▶ _Work task_: Look through the entries and report how many lines include the word "editor". Give the number alone.

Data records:
▼

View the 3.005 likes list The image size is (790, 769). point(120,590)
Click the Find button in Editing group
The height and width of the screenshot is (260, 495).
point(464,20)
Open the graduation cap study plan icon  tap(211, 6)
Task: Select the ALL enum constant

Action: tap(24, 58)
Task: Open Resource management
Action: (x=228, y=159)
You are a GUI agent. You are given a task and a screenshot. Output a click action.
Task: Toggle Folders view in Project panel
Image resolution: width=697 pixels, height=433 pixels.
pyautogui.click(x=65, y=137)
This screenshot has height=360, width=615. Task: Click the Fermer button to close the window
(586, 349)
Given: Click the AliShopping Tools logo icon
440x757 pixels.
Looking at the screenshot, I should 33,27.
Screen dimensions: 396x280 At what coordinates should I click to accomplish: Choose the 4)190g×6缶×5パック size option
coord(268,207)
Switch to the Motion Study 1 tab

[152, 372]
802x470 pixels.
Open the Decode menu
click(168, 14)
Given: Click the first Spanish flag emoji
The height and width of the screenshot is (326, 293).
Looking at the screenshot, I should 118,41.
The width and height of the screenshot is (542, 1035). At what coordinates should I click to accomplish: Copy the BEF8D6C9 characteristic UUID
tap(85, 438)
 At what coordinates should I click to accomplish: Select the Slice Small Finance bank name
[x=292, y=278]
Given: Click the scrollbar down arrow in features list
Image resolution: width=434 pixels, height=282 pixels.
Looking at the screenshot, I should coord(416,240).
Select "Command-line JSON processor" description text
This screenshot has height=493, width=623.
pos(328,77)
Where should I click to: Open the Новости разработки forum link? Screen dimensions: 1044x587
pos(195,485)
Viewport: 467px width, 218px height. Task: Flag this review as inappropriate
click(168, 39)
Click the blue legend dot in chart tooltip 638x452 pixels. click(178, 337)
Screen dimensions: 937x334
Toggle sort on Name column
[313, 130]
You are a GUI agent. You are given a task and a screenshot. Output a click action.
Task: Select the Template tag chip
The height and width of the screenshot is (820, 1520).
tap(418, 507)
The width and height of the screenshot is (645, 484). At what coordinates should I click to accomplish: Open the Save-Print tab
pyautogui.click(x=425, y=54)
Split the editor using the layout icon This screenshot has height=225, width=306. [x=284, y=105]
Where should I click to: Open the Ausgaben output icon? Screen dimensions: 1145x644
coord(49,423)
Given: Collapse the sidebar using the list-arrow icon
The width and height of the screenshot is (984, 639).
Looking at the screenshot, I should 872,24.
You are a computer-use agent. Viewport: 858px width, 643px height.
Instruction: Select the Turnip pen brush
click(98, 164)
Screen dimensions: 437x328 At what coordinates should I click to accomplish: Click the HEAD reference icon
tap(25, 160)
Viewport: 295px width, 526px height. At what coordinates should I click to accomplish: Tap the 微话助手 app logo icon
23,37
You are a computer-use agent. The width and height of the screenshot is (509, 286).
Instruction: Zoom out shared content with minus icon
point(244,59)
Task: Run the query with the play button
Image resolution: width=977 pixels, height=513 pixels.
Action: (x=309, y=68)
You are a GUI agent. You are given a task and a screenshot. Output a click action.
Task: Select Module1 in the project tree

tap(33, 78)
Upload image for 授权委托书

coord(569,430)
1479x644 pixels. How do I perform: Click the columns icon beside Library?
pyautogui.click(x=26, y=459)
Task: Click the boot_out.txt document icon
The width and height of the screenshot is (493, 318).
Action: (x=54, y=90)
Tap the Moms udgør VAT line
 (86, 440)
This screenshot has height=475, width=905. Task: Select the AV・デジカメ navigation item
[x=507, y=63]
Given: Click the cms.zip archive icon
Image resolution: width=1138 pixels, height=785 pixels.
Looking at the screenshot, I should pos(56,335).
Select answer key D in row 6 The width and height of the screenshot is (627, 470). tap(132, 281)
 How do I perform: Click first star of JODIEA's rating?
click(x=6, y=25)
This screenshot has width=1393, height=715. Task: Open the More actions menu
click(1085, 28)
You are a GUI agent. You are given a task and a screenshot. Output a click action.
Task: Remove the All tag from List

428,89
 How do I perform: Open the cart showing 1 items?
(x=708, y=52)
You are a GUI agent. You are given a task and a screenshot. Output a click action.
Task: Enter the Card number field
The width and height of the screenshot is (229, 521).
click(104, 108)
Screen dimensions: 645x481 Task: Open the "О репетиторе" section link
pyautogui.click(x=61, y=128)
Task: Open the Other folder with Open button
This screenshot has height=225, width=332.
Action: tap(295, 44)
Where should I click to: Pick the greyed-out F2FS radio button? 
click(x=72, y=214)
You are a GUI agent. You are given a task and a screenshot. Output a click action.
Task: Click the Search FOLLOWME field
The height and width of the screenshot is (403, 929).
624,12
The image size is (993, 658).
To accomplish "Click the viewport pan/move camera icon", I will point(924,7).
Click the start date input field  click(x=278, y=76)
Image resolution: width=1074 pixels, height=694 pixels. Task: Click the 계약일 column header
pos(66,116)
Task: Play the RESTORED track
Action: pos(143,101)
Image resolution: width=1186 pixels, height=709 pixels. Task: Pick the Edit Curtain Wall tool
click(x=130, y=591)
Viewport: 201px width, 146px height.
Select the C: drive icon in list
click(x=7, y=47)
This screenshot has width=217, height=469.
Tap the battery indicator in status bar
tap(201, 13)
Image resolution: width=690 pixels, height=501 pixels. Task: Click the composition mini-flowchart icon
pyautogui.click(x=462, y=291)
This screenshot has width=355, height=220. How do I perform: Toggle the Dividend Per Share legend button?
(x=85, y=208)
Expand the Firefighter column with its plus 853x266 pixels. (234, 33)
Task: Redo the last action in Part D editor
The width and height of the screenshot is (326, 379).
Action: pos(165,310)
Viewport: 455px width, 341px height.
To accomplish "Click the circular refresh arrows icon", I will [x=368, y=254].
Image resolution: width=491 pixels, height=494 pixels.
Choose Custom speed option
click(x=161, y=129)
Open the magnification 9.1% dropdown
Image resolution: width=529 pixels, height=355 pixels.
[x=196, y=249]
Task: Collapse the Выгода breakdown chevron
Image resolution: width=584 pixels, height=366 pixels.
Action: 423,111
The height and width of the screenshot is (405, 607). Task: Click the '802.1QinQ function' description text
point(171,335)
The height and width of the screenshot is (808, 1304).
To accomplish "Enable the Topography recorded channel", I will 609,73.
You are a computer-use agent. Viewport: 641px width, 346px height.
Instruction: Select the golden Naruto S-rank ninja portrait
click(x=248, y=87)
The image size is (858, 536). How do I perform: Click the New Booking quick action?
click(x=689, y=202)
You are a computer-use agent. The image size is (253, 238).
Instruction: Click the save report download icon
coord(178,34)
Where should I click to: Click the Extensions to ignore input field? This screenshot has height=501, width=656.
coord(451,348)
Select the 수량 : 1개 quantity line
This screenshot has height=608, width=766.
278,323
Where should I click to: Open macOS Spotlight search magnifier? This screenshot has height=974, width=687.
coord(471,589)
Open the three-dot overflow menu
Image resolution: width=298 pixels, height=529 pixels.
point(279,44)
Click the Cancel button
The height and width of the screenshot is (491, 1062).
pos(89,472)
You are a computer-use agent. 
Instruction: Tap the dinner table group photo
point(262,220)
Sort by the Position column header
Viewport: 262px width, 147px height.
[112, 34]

▲

▶ _Exercise response_: 2